Dynamite Blasting of Offshore Waters

The dynamite blasting of our offshore waters in the early 1980's is one of the first local legacies of the Federal Minerals Management Service. Its serious aiding and abetting of Big Oil begins under the Reagan mismanagement years with the baton in the hands of Secretary of Interior Watts. He allowed an unprecedented sale of offshore leases in federally controlled waters three miles from California's mean tide line. Before the bidding began, Big Oil was allowed to blow up our offshore waters. As usual for this outline, no one knows how much damage to the flora and fauna took place. No one knows how much life was destroyed at the plankton level, how many suspended and floating eggs were ripped apart, how many larva and young life forms exploded in the shock waves. No one knows what damage was done to the whale and dolphins and mature fish.

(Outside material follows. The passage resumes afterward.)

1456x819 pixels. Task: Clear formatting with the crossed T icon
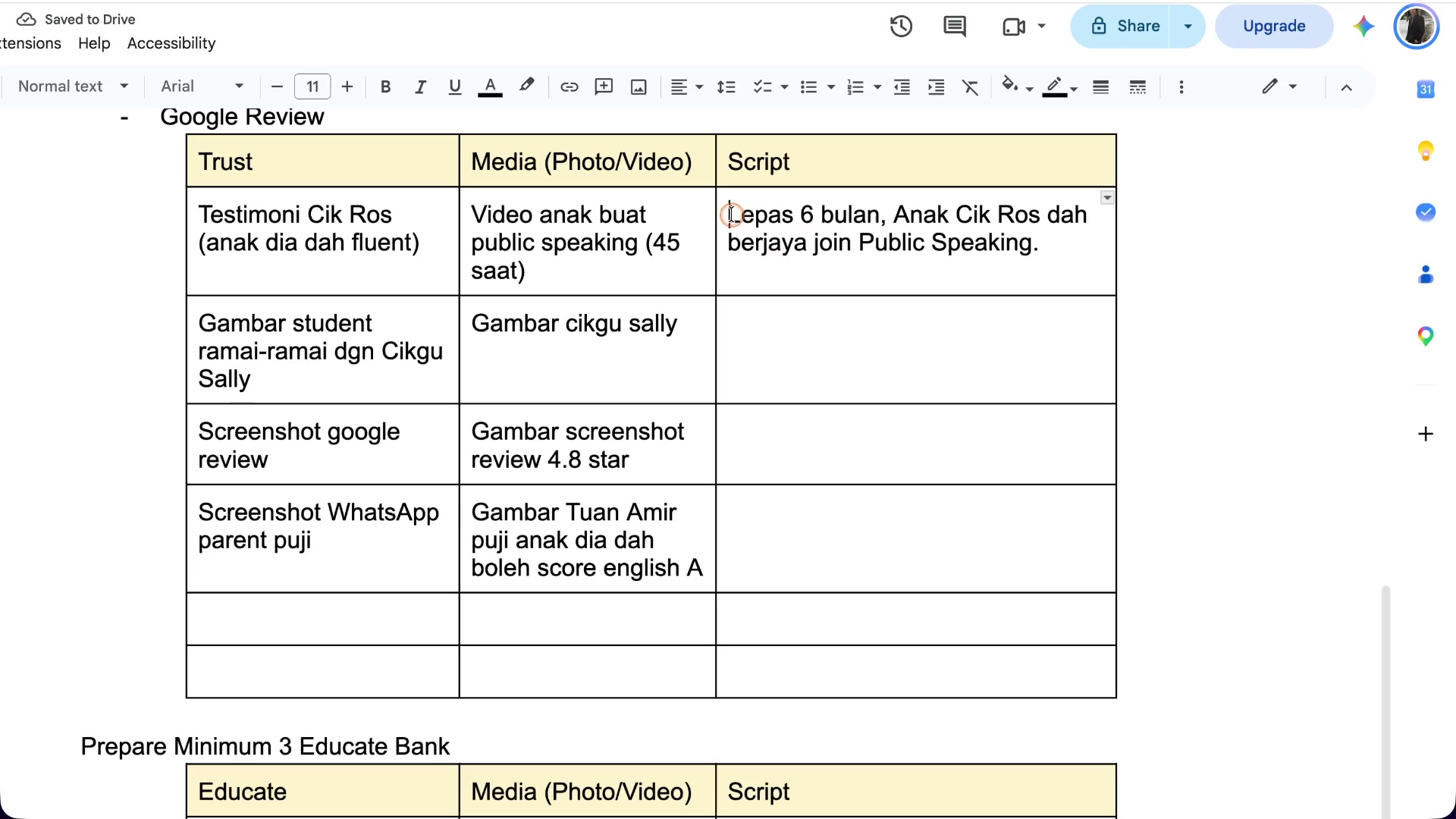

We do know that 1985 was the peak year of the fish landings in our county. Since then the landing numbers have steadily decreased. Big Oil, though, is not the only player in this act. This was also the time period when Diablo went on line, killing an estimated 1.5 billion larval lives per year in the once-through cooling system. A few years earlier, the South County sewer treatment plant expansion had begun dumping five million gallons of treated sewage that mixed pharmaceutical, soap, and cleanser chemicals daily into the ocean. These are harmful to ocean life. Other sewer ocean dumping systems added to this chemical mix. Pesticide usage continued its steady increase on our farms, some of which found its way into the ocean in agricultural runoff.  Over fishing and destruction of ocean habitat by trawlers dragging nets also contributed to this ongoing decline.

Two Final Questions

In 1990, the San Luis Obispo County Board of Supervisors approved a National Marine Sanctuary off our coast. All local governments except Arroyo Grade approved it. The Arroyo Grande City Council wanted farmers to be allowed pesticide runoff into the ocean. The original research papers and copies of the documents sent to NOAA cannot be found in the Department of Planning files. Why are they missing?

Have the research papers and final comments against Minerals Management Service offshore oil program, written during the same time period, also disappeared? This work was instrumental in helping defeat plans for offshore oil platforms off our coastline.

From reviewing these horrific events, it is clear a Marine Sanctuary could provide protection from future oil-related environmental disasters. Of course the main, and generally hidden behind the scene, opponents for a marine sanctuary are the polluters and those entities they buy off with "grants and gifts."